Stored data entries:
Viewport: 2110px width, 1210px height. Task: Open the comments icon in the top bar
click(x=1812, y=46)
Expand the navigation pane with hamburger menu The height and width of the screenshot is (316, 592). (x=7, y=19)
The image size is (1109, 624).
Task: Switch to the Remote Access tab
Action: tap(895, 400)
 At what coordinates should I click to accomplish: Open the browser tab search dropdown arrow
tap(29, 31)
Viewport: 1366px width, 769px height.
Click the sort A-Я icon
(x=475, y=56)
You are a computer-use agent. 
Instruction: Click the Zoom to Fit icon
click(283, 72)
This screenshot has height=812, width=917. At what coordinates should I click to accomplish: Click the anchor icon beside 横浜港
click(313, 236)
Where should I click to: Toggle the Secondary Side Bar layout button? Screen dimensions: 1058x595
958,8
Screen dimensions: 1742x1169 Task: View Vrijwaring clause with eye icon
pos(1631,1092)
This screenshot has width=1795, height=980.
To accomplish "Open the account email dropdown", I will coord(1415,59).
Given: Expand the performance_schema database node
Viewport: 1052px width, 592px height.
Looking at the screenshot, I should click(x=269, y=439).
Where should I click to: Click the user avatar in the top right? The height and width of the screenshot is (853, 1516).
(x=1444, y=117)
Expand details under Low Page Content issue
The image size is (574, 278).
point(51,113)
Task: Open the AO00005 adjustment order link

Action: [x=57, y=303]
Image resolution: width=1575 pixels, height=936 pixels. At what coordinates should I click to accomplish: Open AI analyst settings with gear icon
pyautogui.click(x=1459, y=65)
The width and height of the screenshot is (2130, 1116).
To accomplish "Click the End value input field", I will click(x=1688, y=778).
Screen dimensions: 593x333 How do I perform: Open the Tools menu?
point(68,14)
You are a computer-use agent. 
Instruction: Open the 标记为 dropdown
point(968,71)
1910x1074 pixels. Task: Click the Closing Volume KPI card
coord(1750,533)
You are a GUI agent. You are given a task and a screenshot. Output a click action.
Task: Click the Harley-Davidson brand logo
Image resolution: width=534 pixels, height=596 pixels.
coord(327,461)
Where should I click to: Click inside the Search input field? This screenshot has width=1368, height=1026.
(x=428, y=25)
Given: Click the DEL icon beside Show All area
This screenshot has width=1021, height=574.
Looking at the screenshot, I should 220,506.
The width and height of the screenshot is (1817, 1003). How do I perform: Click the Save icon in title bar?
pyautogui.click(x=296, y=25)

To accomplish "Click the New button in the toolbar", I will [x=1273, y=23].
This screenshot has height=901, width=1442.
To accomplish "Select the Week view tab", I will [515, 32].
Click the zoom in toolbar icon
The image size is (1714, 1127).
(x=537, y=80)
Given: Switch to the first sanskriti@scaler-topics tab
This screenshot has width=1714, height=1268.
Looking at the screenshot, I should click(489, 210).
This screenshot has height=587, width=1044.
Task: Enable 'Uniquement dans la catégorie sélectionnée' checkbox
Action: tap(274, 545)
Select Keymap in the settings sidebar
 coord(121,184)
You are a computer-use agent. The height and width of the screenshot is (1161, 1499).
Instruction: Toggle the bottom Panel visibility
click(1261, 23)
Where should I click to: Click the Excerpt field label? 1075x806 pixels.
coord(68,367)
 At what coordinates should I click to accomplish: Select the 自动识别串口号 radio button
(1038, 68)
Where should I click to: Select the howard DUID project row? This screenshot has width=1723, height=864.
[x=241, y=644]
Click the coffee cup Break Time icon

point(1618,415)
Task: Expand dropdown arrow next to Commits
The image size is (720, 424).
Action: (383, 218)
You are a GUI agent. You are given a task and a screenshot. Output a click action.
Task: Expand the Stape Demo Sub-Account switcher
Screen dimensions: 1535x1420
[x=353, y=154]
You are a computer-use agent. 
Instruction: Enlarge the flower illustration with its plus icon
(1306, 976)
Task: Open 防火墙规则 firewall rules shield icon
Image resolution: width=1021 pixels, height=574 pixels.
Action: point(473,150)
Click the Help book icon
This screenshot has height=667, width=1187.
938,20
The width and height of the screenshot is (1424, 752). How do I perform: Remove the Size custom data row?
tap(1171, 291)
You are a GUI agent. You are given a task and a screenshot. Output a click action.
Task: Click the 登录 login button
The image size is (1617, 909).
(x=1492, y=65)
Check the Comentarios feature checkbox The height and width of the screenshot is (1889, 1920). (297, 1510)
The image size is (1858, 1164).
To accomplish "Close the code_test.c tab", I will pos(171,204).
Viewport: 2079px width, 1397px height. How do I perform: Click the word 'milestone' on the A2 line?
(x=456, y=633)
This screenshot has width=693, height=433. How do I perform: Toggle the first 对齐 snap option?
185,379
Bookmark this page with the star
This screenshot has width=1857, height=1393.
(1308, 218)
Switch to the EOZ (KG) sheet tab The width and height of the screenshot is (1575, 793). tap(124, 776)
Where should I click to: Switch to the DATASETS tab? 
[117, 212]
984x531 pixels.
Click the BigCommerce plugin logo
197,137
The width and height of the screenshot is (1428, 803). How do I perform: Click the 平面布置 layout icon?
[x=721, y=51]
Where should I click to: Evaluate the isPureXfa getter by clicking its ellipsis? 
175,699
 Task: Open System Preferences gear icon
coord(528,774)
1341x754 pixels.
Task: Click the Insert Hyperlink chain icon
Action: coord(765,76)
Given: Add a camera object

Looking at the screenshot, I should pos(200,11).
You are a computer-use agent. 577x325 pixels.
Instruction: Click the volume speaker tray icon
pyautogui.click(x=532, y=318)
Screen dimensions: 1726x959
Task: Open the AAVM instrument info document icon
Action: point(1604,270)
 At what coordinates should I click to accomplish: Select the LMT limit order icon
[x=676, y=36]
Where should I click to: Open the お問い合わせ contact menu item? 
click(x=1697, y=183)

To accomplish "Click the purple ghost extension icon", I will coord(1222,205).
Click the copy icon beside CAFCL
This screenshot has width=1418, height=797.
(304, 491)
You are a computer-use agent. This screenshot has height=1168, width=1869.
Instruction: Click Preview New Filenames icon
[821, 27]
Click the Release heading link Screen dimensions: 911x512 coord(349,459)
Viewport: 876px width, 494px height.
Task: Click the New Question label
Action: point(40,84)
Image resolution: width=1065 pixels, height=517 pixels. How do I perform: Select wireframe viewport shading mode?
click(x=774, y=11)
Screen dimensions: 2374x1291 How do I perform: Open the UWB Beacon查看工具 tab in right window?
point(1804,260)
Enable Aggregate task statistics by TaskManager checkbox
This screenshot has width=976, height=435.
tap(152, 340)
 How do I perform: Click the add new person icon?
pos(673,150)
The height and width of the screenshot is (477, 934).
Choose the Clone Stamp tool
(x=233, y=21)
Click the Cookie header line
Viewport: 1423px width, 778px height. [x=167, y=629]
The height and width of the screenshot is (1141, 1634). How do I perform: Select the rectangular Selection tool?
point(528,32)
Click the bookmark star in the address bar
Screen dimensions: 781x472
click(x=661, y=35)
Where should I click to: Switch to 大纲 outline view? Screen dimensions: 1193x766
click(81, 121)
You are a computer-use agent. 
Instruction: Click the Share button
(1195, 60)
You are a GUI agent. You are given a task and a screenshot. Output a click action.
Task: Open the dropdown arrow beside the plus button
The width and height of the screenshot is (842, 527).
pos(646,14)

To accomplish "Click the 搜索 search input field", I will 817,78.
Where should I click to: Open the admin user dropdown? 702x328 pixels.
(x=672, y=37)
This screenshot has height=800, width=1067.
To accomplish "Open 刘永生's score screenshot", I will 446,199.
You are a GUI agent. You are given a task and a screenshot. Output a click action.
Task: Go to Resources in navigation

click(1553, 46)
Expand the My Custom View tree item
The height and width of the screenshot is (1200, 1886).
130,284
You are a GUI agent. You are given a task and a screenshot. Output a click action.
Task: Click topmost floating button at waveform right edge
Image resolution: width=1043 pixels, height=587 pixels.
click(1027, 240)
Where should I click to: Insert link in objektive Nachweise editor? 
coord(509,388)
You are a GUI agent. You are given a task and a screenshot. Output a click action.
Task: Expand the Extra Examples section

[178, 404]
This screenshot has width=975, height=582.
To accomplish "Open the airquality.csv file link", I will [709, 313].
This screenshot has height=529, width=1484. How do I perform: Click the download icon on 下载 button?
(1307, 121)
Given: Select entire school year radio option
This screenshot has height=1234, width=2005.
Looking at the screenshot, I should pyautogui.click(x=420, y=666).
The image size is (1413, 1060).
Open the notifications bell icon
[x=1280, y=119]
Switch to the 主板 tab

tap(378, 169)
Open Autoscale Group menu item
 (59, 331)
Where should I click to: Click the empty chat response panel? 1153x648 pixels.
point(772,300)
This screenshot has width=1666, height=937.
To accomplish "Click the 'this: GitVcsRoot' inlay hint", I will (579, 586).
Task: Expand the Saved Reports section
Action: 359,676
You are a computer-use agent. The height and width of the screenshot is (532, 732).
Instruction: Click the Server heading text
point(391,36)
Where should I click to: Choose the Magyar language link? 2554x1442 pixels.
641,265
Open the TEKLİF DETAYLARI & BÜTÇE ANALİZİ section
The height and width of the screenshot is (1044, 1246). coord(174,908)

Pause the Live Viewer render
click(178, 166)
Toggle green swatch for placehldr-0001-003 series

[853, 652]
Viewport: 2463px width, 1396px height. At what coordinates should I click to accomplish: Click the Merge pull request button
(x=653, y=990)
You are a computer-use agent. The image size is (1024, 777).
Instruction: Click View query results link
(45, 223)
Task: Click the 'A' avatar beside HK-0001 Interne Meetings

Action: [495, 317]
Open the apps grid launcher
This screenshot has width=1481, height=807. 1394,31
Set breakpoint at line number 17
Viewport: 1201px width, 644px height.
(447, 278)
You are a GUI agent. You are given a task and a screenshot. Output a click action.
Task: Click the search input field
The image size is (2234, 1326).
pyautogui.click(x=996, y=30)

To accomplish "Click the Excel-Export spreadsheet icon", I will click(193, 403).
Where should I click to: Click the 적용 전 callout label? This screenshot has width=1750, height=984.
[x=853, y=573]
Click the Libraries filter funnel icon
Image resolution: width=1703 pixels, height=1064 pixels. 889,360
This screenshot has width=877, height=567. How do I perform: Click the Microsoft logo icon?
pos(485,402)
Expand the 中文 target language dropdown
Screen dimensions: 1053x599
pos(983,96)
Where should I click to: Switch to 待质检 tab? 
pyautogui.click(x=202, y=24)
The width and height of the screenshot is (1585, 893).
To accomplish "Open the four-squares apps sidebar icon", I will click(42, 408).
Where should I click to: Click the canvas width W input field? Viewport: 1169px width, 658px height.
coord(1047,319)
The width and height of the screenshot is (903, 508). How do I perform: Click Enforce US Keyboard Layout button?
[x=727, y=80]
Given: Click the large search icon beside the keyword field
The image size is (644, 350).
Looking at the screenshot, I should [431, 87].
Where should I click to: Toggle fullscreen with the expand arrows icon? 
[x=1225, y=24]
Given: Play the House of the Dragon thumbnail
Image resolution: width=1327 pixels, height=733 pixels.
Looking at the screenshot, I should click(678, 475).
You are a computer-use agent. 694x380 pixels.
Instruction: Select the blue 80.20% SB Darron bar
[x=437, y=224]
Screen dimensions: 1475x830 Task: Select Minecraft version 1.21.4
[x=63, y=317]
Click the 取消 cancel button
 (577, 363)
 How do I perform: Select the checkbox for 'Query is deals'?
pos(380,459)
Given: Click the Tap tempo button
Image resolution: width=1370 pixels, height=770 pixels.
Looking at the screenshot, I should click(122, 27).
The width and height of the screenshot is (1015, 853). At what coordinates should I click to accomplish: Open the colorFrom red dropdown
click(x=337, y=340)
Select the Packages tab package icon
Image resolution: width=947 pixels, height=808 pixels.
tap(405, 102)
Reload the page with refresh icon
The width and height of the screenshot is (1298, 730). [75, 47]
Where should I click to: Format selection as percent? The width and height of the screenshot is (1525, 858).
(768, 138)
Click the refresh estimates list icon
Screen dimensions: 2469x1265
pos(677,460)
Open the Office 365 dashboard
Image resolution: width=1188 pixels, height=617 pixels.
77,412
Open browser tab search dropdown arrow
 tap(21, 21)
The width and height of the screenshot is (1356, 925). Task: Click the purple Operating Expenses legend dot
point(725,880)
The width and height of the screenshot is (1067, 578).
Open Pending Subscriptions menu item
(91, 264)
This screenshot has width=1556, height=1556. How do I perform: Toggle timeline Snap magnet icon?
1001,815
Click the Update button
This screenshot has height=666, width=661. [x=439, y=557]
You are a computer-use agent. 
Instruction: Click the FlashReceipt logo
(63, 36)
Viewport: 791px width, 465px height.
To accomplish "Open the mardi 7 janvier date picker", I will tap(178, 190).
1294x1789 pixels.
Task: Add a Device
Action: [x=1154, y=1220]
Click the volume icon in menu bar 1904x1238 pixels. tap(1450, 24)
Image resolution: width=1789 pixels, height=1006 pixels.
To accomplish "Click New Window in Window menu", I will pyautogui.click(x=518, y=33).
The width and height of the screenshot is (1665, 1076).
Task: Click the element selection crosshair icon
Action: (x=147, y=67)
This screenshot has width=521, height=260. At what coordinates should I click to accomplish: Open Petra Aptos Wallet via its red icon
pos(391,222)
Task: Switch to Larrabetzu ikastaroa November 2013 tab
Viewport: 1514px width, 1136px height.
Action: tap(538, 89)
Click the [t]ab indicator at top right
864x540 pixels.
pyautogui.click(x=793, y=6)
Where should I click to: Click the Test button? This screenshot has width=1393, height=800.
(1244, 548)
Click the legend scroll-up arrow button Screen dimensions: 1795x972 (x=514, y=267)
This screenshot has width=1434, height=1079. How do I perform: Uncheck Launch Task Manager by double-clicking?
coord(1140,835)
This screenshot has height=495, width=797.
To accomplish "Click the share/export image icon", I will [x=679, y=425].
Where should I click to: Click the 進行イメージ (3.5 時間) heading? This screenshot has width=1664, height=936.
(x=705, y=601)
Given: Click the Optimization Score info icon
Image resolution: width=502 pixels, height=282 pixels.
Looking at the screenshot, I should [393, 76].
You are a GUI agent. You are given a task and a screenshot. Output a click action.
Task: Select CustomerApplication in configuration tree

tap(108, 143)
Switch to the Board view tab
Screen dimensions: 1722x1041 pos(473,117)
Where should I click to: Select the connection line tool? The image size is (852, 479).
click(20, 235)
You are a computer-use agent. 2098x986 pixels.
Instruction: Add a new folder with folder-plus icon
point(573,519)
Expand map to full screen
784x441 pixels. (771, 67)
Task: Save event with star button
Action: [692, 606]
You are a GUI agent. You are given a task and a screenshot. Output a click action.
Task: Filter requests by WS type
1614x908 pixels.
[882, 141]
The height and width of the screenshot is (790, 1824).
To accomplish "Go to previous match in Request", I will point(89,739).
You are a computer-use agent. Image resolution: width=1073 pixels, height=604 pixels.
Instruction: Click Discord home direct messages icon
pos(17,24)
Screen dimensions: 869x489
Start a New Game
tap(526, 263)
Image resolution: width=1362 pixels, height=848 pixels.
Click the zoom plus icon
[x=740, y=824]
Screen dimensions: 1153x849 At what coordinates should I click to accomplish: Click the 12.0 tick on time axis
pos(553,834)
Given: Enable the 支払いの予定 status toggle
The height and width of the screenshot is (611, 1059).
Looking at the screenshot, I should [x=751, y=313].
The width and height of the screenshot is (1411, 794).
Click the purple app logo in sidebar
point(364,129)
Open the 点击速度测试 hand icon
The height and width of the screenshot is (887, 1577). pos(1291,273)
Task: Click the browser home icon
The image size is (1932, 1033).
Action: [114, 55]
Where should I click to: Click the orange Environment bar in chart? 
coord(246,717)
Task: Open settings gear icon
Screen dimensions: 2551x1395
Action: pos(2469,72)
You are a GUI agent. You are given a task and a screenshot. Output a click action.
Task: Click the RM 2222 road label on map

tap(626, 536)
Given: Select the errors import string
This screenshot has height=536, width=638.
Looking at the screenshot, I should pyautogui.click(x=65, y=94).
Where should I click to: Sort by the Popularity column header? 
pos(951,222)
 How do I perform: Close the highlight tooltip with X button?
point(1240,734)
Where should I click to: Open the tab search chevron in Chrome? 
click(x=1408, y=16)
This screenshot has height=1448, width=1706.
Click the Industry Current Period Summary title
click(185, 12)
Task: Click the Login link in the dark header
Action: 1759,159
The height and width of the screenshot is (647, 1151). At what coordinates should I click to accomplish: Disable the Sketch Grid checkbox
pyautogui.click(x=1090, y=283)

PROMPT
In the data above, how many lines contain the word "toolbar"? Only the number is wanted.

EXPECTED OUTPUT
2